#### DATA LISTING:
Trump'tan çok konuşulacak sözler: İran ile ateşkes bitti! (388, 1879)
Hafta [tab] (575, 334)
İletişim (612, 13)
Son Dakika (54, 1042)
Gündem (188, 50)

#### ACTIVITY:
Reproduce the data shown above exactly, including every line.

#### FINISHED EXERCISE:
Trump'tan çok konuşulacak sözler: İran ile ateşkes bitti! (388, 1879)
Hafta [tab] (575, 334)
İletişim (612, 13)
Son Dakika (54, 1042)
Gündem (188, 50)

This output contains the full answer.